Stimulé par ce premier succès, notre pamphlétaire, dans trois feuilletons de l'Opinion nationale, s'en prend à l'innocente ville de province qui l'abrite pendant la belle saison et qui n'a d'autre tort que de ne lui avoir pas encore élevé de statue, de ne lui avoir pas même donné un siége dans son conseil municipal. Indignement calomnié dans sa vie publique et privée, le maire n'écoute que la voix de sa conscience et dépose une plainte en diffamation. Peu importe que, plus tard, M. le ministre de l'intérieur le supplie ou le somme de la retirer.

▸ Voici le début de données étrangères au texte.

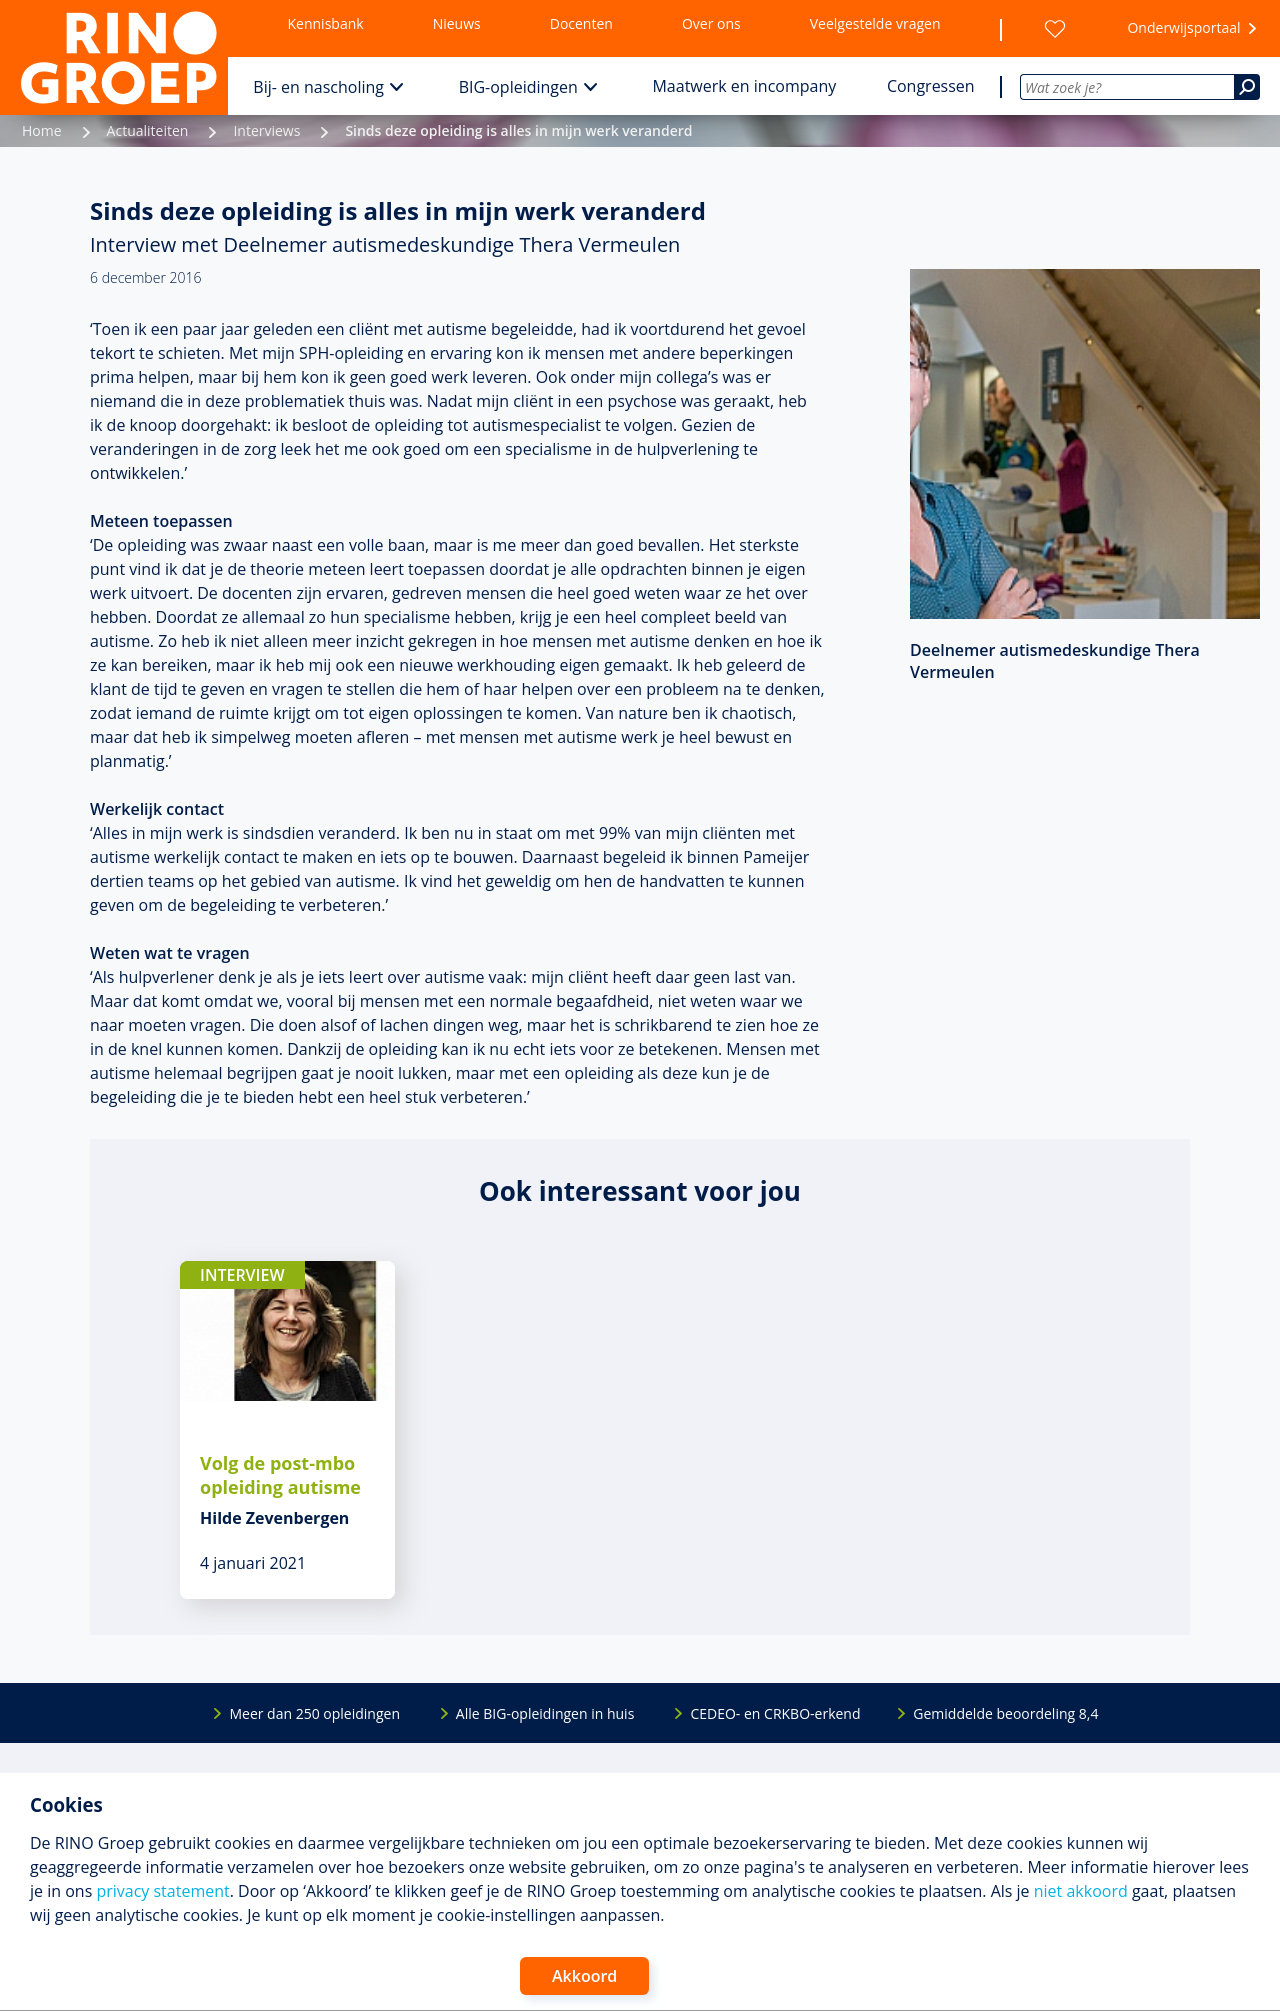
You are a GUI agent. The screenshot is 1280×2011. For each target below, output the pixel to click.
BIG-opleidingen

Le maire n'est pas seul offensé; l'honneur de vingt familles a été cruellement blessé; et d'ailleurs l'Alsace entière se sent insultée dans la personne de cet infortuné maire Sauerkraut, dont le nom seul est une insulte à notre agriculture; dans la personne de cet infortuné sous-préfet Ignacius, en qui l'on veut sans doute atteindre un des courageux sénateurs qui défendent le saint-siége. (Nouvelles rumeurs.) D'ailleurs, le délit est constant; la justice est saisie; les assignations sont données, l'audience est fixée. L'affaire en étant là, il n'est pas de force humaine qui puisse l'empêcher d'avoir son cours; il n'est pas de force humaine qui puisse empêcher un tribunal saisi de se prononcer.
Au moment où l'opinion publique attendait ainsi une légitime satisfaction, la veille même de l'audience, un bruit se répand avec la rapidité de la foudre.

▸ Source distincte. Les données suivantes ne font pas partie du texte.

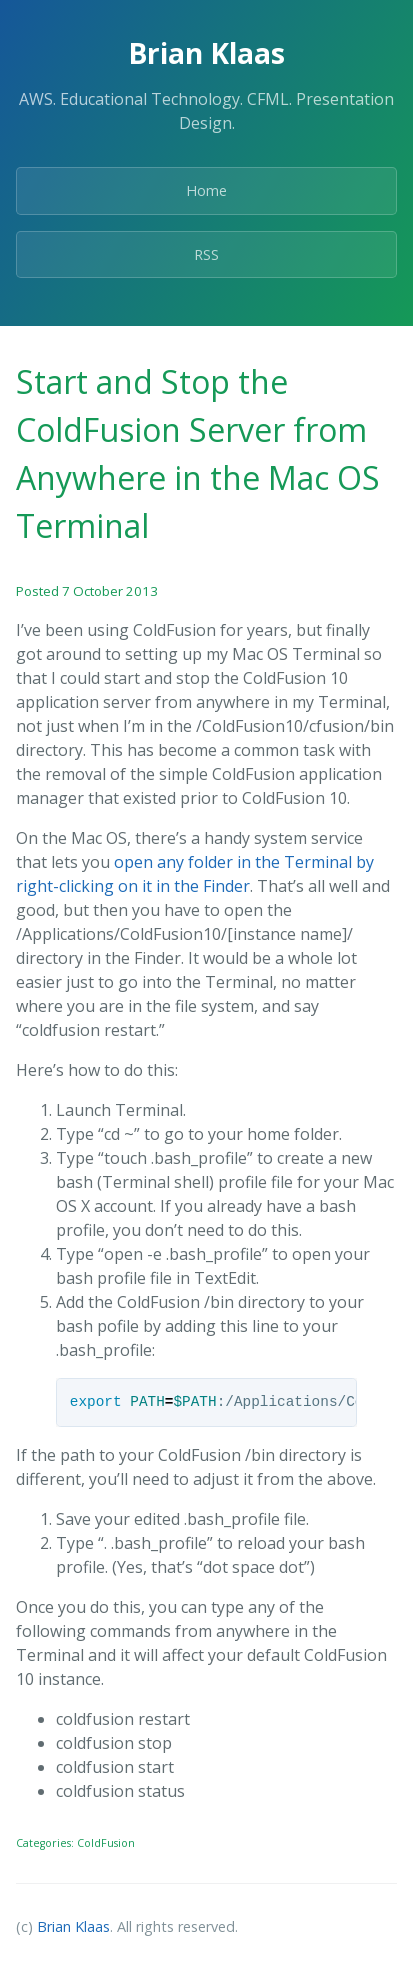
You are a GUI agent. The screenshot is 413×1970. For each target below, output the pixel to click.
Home (206, 190)
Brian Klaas (73, 1926)
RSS (206, 254)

Plusieurs membres. Oh! oh!
M. Keller. De Paris est tombé tout à coup un personnage mystérieux, muni de pouvoirs supérieurs; ce personnage demande communication du dossier, le met dans son sac, et, à la stupeur du tribunal, l'emporte pour l'examiner à loisir. (Réclamations sur plusieurs bancs. Interruptions diverses.)
Quelques membres. Parlez! parlez!
M. Keller. Sans doute, on craignait la passion des juges; on craignait peut-être l'influence occulte de la société de Saint-Vincent de Paul.
Le fait est qu'à l'heure qu'il est, le personnage dont je parle, qui n'est autre, dit-on, qu'un certain procureur général, conserve le dossier et l'examine encore; et l'Alsace, attristée, blessée dans son honneur… (Vives réclamations sur plusieurs bancs.)
M. le baron de Reinach. Parlez en votre nom! ne parlez pas au nom de l'Alsace!
M. Keller. L'Alsace se demande si un pareil mépris de la légalité est possible en France, et se dit que, certainement, l'empereur ne sait pas comment on rend la justice en son nom. (Vives et nombreuses réclamations.)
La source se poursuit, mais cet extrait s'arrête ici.